# New tube for you Panasonic CQ-TX5500?



## customtronic (Jul 7, 2007)

I was shopping around, looking for a better tube and found something that got me all excited! They are only sold in pairs and we only need one. Does anyone want to split the puchase with me? $100 each plus 1/2 of shipping. Here's what I found:

_396A=2C51 Western ELectric NOS 1950's - 1982

Vplate=150V, Vgrid=-5V, Iplate=7-11ma is good, Gm=10,000, mu=59


*The best sounding 396A you can buy for the* 
Shanling SCD-T200 Tube SACD CD Player or CD-80
MHDT Labs Paradisea+ DAC
*PANASONIC CQ TX5500W*

(3 pairs) JAN-2C51=396A WE NOS 1968 D getter halo (recommended)
$200/pair_

https://www.tubeworld.com/kuhltubedetails.htm#60


----------



## Autophile (Nov 10, 2007)

Finally you decided to buy one


----------



## customtronic (Jul 7, 2007)

That Kuhl-Tube seems to be the way to go. What is your opinion on that one? I'd really like to find a home for the other half of the pair before I buy them if possible.


----------



## customtronic (Jul 7, 2007)

They agreed to sell me a single tube so I'm covered there. I'll let you guys know what I think about the tube after I get it installed.


----------



## Autophile (Nov 10, 2007)

Do post the AB comparison with the stock GE tube. Just for precaution let the tube cool down before unplugging and make sure the unit is off. Good Luck


----------



## customtronic (Jul 7, 2007)

I'll make sure I do that. Thanks


----------



## DAT (Oct 8, 2006)

customtronic said:


> I'll make sure I do that. Thanks


Any reviews on this?

I'm sure you are using the new tube now.. I have talk to others that also improve the tube in the Bottlehead.


----------



## customtronic (Jul 7, 2007)

DAT said:


> Any reviews on this?
> 
> I'm sure you are using the new tube now.. I have talk to others that also improve the tube in the Bottlehead.

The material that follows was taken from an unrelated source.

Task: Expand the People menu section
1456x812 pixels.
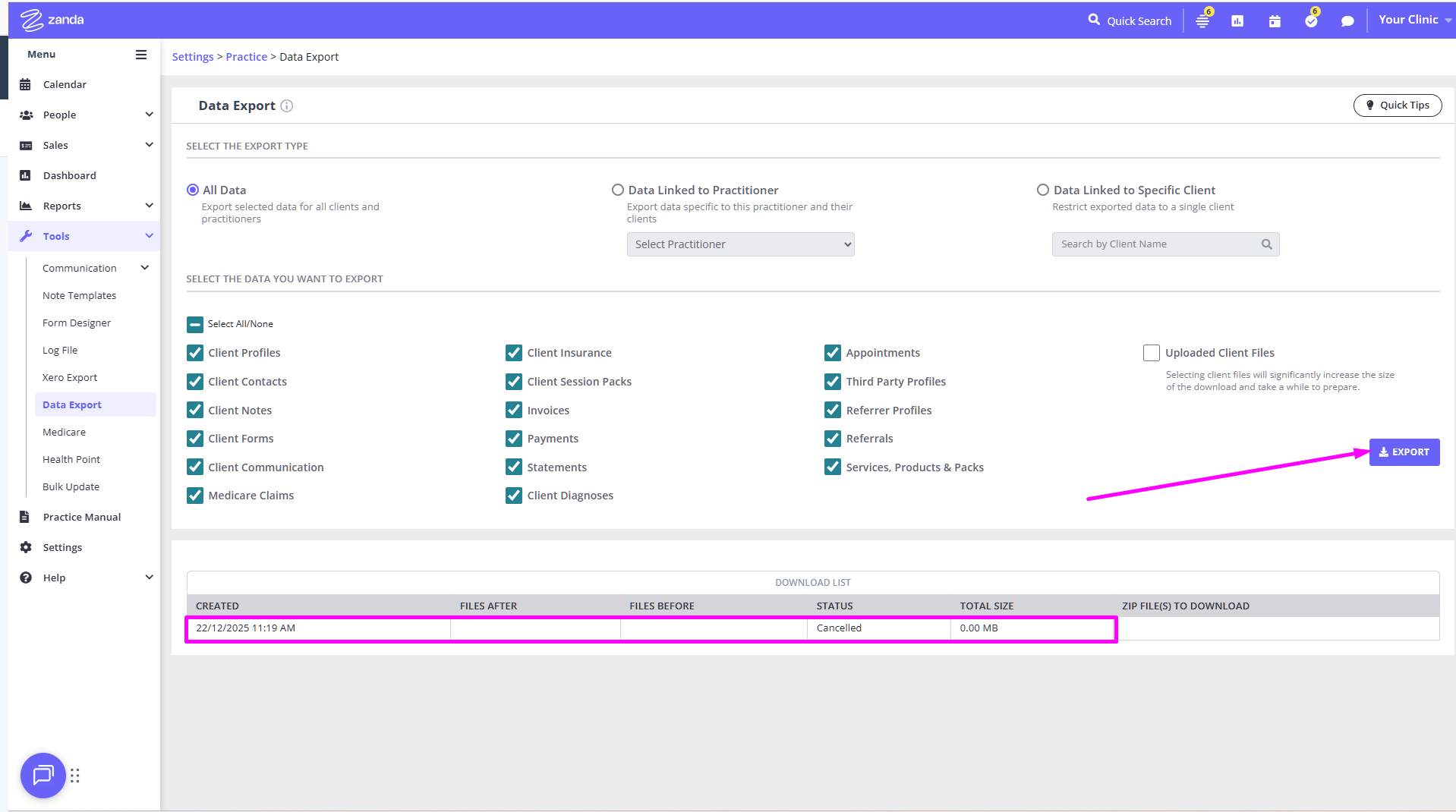Action: tap(149, 115)
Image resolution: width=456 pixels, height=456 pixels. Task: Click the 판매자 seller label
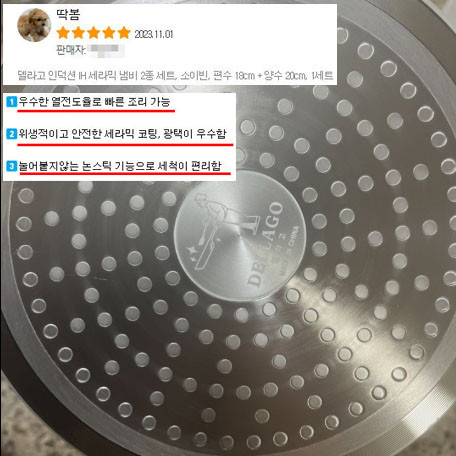[x=71, y=50]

Well, I love the sound of this HU. Although...I suck because I never did the A/B on the tubes. I installed the new one before I really had time to listen to the old one. One of these days I'll get around to doing some listening on both tubes. Right now though...I couldn't be happier and don't want to change a thing!


----------



## khanhfat (Feb 4, 2008)

I swapped the "Kultube" series and after burn it, it is clean and clear, very musical compared to the original tube. If you're looking for crisps high, smooth mid and tight accurate low, it is a worthwhile upgrade.


----------



## customtronic (Jul 7, 2007)

khanhfat said:


> I swapped the "Kultube" series and after burn it, it is clean and clear, very musical compared to the original tube. If you're looking for crisps high, smooth mid and tight accurate low, it is a worthwhile upgrade.


I agree. That is the same one I've been using in my Panny for over a year now.


----------



## an2ny888 (Jun 27, 2008)

is the swap hard to do? don't want to damage anything on my panny


----------



## customtronic (Jul 7, 2007)

an2ny888 said:


> is the swap hard to do? don't want to damage anything on my panny


It's very easy. Remove power, remove plastic sight window over tube, slide out entire circuit board the tube is mounted on, unplug tube. Nothing to it.


----------



## Krisfromtampa (Aug 6, 2012)

I.have four panny tubes decks I would like to do a side by side comparison of at least four tube replacements I see this post is years old but is your opinion still the same years later


----------



## customtronic (Jul 7, 2007)

Krisfromtampa said:


> I.have four panny tubes decks I would like to do a side by side comparison of at least four tube replacements I see this post is years old but is your opinion still the same years later


Yes it is. I still love the sound of this thing. Although, since I started this thread the HU has had a major mod done by my good buddy Matt Roberts. His mods took an awesome HU to another level. Couldn't be happier.


----------



## Krisfromtampa (Aug 6, 2012)

I've wrote to him with no reply  I would like to have a modded one I also have a sound monitor and eyeballing a rs-d7xiii but if the only thing I can do is get a different tube exactly which one do I want and do you have any exact website?


----------



## customtronic (Jul 7, 2007)

I believe this is the one I bought: JW-2C51=396A Western Electric Kuhl-Tube cryo 1960 (best single)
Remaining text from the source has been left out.